First Order Expansion

We could Taylor series of the evolution operator,

$U = 1 - i H(t) \Delta t.$

We work out the evolved density matrix.

## 1.3.2.4. Numerical - Iteration Senario¶

### 1.3.2.4.1. Single Neutrino Forward then Backward¶

Algrimth

1. Calculate forward beam using 0 backward beam;

2. Calculate backward beam using forward beam calculated in 1;

3. Calculate forward beam using backward beam calculated in 2;

4. Repeat.

### 1.3.2.4.2. Single Neutrino Simultaneous¶

Algrimth

1. Calculate forward beam using 0 backward beam;

2. Calculate backward beam and forward beam together using all current counter beams;

3. Repeat.

Computation Time

2017-09-13:

The export of my test code:

PROGRAM START
Halo Problem Forward and Backward:
Total number of iterations: 100
Size of rhos: 1000
Range: 1.000000
Step size: 0.001000
Save Steps: 2
Total clock time: 0.070386
Clock time for 1000 iterations: 0.70409
PROGRAM END


Some estimations:

1. (1e5 steps in z) times (10000) steps requires (10000 times 7e-4 times 100 = 700) seconds;

2. (1e6 steps in z) times (10000) steps requires (10000 times 7e-4 times 1000 = 7000 ) seconds, i.e., 117 minutes;

3. (1e7 steps in z) times (10000) steps requires (10000 times 7e-4 times 10000 = 70000 ) seconds, i.e., 1e3 minutes.

2017-09-14: I changed the Hamiltonian functions and solvers.

PROGRAM START
Halo Problem Forward and Backward:
Total number of iterations: 100
Size of rhos: 1000
Range: 1.000000
Step size: 0.001000
Save Steps: 2
Total clock time: 0.018305
Clock time for 1000 iterations: 0.18335
PROGRAM END


3.5 times faster!

The result shows that

For 20000 total iteractions. Calculation is within range 0 to 1 with step size 1e-5. A total of 100 steps are exported. So each step indicates iteration of 200 times.

GIF: Step size $$10^{-5}$$ Fig. 1.176 For 20000 iteractions within range 0 to 1 with 100 outputs. Each time increment in the plot indicates 200 iterations.¶

We immediately spot trouble here. The calculation doesn’t reach equilibrium. I calculated using larger iterations (100000 iterations) and it doesn’t converge either.

I checked the convergence.

Comparing step size 1e-4 and 1e-5, with Ntop = 20000 total iterations and 20 outputs. Each time increment in the plot indicates 20000/20=1000 iterations.

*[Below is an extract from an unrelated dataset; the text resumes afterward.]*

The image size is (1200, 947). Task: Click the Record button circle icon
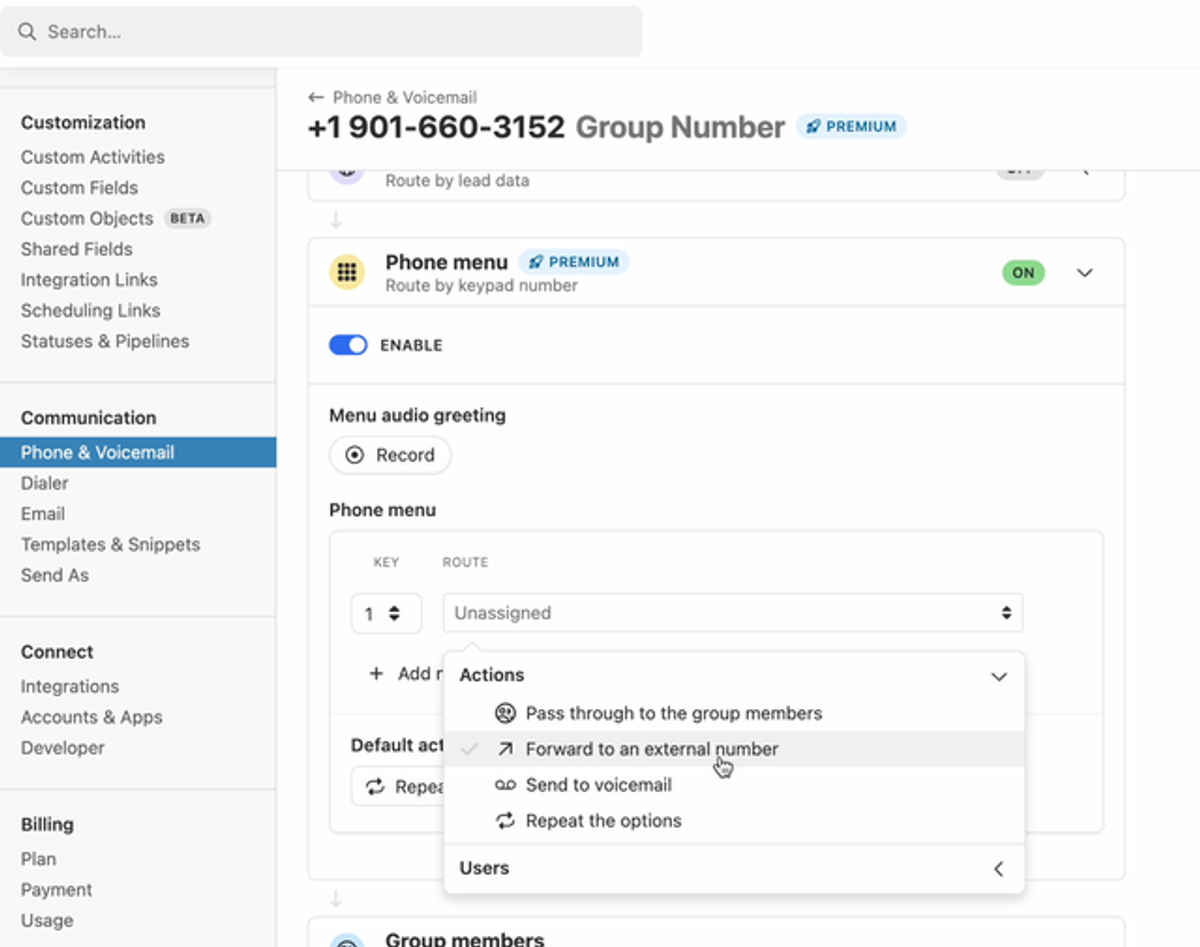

Compare step sizes $$10^{-5}$$ and $$10^{-6}$$.

Comparing step size 1e-6 and 1e-5, with Ntop = 20000 total iterations and 20 outputs. Each time increment in the plot indicates 20000/20=1000 iterations.

What to do?

The first thing to do is to optimize the code and check the performance of this code. It might need more time, otherwise this would be physically important. We have to solve the time dependent problem by tracking all the neutrinos.

1. Parallelize the code.

2. Read about what the mathematicians are using to solve BVP with nonlocal boundary conditions. Refer to BVP nonlocal BC.

3. Try to calculate multiangles to check if the convergence is easier to reach. What are the conditions of equilibrium?

4. Write the time dependent code, with tracks all the neutrinos at different locations and solve it. This would be the actual time evolution of the flavors. The time scale would be on ms. Will this be useful?

TODO

1. Linear stability analysis.

## 1.3.2.5. Verify Results¶

The equilibrium results can be verified using Mathematica solver. I simply feed in the initial conditions at $$z=0$$ and calculate forward to the reflection surace at $$z=L$$. The two neutrino beams should be at the same state.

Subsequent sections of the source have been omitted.